Reputation: 449
I'm working on a small assignment that requires the use of regular expressions with HTML strings. My current problem is properly obtaining strings enclosed within HTML tags.
For instance:
I have a string
<p><Placeholder></p>
I've been able to obtain the contents with the following regex
private string Unescape(){
string s = WebUtility.HtmlDecode("<p><Placeholder></p>");
string dec = Regex.Replace(s, "^<.*?>|^<.*?><.*?>", "");
return Regex.Replace(dec, "</.*?>$|</.*?></.*?>$", "");
}
Which would return:
<Placeholder>
However, should the string contain an additional HTML tag, e.g.:
<p><strong>Placeholder</strong></p>
I would get this
<strong>Placeholder
It appears I'm only able to successfully remove the closing tag(s), but I can't do the same with the opening tag(s). Could anybody tell me where I've gone wrong?
EDIT:
To summarize, is there a way for me to treat the string enclosed within HTML tags as literal? To cover the possibility that the string could contain special characters (e.g. > <)
Upvotes: 0
Views: 926
Reputation: 92976
I am not sure if your will get happy with your regex usage on html, but I want to explain what the problem for your "mis"match is:
An alternation will use the first match it will find and will not look for further matches. So when you search at the start for
^<.*?>|^<.*?><.*?>
on the string
<p><strong>Placeholder</strong></p>
It will match on the first alternative and therefore it will end with a successful match on the first alternative. So if you want to match <p><strong>
at the start you should change the ordering in the alternation. but only for the part at the start of the string, for the end of the string your ordering is fine.

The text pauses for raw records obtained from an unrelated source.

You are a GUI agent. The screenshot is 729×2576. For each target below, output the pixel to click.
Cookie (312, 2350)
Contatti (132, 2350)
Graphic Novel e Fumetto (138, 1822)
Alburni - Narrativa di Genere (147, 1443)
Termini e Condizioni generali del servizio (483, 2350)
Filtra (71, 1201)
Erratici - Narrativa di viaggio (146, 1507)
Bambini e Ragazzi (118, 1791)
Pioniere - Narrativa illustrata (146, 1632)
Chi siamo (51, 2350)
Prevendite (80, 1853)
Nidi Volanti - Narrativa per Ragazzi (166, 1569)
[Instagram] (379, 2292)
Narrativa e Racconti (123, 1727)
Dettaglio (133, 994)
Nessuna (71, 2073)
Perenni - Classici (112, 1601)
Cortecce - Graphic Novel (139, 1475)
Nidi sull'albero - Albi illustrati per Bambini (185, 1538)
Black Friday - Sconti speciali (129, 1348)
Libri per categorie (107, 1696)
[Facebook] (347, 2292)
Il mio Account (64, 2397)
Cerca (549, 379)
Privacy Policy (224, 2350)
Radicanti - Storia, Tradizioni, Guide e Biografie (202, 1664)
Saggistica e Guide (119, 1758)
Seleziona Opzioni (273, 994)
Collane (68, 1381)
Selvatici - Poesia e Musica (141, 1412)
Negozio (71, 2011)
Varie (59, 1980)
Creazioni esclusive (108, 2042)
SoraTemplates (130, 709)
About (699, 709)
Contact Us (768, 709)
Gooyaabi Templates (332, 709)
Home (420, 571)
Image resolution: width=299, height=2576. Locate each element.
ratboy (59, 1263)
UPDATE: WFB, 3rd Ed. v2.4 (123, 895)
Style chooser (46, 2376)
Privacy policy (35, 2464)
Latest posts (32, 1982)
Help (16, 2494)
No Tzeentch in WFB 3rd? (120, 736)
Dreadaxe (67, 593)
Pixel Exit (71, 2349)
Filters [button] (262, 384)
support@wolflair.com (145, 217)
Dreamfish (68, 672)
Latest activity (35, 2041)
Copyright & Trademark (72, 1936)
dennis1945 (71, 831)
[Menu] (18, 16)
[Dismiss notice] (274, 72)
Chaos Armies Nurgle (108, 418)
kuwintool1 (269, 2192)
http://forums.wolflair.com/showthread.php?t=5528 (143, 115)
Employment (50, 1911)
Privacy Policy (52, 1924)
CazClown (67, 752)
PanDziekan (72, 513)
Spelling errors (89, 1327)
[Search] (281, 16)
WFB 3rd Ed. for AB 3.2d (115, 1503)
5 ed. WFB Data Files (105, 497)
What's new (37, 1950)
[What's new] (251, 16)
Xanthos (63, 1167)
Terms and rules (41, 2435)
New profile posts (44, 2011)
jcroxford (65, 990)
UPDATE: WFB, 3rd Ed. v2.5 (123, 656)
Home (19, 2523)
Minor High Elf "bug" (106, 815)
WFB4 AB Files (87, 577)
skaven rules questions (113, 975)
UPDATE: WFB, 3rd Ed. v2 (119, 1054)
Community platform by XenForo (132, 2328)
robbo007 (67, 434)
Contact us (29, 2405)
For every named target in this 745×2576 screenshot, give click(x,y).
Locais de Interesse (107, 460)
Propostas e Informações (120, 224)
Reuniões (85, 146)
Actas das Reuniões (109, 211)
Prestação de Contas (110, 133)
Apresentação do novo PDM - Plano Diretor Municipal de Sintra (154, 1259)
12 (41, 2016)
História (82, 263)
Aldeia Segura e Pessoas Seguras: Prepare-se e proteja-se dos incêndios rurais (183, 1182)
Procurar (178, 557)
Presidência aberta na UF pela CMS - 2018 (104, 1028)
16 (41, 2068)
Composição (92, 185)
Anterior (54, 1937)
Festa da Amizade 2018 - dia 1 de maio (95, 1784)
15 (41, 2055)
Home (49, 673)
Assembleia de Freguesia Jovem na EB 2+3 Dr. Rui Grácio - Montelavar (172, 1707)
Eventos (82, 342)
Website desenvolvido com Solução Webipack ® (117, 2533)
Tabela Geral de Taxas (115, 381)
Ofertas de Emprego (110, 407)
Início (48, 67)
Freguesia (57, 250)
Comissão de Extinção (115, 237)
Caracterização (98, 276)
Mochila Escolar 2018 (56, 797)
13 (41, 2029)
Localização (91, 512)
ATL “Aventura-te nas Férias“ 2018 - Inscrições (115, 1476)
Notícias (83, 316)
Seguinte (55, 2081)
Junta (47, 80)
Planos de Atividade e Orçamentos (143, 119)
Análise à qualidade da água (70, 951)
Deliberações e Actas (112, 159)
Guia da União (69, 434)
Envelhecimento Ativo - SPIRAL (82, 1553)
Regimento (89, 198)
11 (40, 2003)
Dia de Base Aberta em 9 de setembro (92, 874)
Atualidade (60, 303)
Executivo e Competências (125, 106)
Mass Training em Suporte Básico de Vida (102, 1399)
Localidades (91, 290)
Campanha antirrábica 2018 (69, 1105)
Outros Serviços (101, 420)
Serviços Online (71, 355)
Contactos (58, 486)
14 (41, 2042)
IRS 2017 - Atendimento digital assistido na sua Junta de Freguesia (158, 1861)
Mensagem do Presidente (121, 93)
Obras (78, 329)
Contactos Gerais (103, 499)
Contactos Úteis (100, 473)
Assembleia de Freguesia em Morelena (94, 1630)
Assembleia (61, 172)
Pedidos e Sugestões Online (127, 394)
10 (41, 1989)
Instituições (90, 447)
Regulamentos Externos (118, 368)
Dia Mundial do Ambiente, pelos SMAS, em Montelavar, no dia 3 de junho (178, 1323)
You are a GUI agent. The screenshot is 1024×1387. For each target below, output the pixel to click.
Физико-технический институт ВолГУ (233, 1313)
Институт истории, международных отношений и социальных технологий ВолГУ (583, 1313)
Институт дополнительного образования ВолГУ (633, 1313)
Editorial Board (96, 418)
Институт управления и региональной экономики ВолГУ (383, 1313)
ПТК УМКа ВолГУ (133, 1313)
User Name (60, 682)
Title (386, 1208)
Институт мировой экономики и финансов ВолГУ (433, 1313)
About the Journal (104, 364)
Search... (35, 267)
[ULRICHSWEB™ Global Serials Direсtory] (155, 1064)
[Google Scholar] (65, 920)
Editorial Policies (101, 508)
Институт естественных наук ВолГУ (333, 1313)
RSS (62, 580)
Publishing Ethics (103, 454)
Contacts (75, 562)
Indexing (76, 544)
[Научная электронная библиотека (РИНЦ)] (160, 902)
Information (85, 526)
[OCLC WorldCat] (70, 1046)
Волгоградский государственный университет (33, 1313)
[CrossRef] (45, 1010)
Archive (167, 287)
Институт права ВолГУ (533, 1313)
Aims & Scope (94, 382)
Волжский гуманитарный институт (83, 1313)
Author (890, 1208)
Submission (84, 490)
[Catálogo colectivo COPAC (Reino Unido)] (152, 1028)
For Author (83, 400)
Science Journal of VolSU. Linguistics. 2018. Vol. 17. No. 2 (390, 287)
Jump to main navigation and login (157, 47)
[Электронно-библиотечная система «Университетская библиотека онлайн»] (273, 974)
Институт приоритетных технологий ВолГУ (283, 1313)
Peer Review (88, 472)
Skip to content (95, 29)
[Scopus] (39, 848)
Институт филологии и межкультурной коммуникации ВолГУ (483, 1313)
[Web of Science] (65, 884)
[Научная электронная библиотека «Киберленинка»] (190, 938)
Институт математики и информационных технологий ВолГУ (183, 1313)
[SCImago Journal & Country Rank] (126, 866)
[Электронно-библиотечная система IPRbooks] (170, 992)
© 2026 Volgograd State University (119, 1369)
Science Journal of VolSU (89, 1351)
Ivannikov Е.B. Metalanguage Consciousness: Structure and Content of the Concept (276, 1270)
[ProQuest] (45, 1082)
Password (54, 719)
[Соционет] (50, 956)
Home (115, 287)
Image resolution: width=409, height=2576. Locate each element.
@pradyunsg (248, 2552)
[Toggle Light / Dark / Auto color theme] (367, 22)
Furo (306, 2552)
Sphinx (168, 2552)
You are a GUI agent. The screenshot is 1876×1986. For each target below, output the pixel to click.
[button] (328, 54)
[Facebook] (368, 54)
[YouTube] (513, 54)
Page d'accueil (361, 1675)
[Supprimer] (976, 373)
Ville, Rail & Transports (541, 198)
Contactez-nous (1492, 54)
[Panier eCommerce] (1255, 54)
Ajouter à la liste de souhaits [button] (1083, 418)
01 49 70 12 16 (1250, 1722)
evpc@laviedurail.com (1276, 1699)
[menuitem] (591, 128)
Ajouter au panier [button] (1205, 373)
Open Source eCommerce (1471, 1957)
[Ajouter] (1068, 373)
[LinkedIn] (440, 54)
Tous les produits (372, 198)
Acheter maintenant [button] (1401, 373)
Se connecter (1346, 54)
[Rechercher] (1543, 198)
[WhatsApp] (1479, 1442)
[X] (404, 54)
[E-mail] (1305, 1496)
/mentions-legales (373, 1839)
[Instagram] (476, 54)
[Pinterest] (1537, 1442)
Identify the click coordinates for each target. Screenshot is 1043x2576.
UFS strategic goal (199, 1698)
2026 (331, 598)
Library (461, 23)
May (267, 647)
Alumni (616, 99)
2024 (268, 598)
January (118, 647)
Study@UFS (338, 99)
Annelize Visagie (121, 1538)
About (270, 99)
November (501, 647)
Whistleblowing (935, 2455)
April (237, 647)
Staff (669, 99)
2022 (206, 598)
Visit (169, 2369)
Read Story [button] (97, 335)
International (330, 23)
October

So for your example this would work:
private string Unescape(){
string s = WebUtility.HtmlDecode("<p><Placeholder></p>");
string dec = Regex.Replace(s, "^<.*?><.*?>|^<.*?>", "");
return Regex.Replace(dec, "</.*?>$|</.*?></.*?>$", "");
}
==> The ordering inside an alternation can be important
An alternative would be to use a quantifier instead of an alternation:
string dec = Regex.Replace(s, "^(?:<.*?>)+", "");
return Regex.Replace(dec, "(?:</.*?>)+$", "");
this would work also for more than 2 tags.
Upvotes: 1